• _What you should do_
What you return has to match the listing below line for line.

• _Information given_
=== Section Start ===

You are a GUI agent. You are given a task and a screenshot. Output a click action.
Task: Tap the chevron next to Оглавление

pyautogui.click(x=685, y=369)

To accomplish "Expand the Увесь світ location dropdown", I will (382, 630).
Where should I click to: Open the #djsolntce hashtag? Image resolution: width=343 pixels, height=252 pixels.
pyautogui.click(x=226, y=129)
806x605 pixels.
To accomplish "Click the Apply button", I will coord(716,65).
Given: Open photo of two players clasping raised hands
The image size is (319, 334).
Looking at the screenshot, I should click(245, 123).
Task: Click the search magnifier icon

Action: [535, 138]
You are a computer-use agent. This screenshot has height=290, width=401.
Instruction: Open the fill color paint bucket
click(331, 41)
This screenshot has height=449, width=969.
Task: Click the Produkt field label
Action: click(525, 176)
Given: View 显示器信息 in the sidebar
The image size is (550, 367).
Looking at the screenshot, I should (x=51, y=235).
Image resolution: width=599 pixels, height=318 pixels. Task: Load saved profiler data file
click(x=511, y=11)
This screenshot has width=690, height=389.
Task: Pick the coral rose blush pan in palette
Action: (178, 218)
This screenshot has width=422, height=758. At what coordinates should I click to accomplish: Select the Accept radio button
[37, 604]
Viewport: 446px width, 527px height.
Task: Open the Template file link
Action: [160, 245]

=== Section End ===

• _Answer section_
You are a GUI agent. You are given a task and a screenshot. Output a click action.
Task: Tap the chevron next to Оглавление

pyautogui.click(x=685, y=369)

To accomplish "Expand the Увесь світ location dropdown", I will (382, 630).
Where should I click to: Open the #djsolntce hashtag? Image resolution: width=343 pixels, height=252 pixels.
pyautogui.click(x=226, y=129)
806x605 pixels.
To accomplish "Click the Apply button", I will coord(716,65).
Given: Open photo of two players clasping raised hands
The image size is (319, 334).
Looking at the screenshot, I should click(245, 123).
Task: Click the search magnifier icon

Action: [535, 138]
You are a computer-use agent. This screenshot has height=290, width=401.
Instruction: Open the fill color paint bucket
click(331, 41)
This screenshot has height=449, width=969.
Task: Click the Produkt field label
Action: click(525, 176)
Given: View 显示器信息 in the sidebar
The image size is (550, 367).
Looking at the screenshot, I should (x=51, y=235).
Image resolution: width=599 pixels, height=318 pixels. Task: Load saved profiler data file
click(x=511, y=11)
This screenshot has width=690, height=389.
Task: Pick the coral rose blush pan in palette
Action: (178, 218)
This screenshot has width=422, height=758. At what coordinates should I click to accomplish: Select the Accept radio button
[37, 604]
Viewport: 446px width, 527px height.
Task: Open the Template file link
Action: [160, 245]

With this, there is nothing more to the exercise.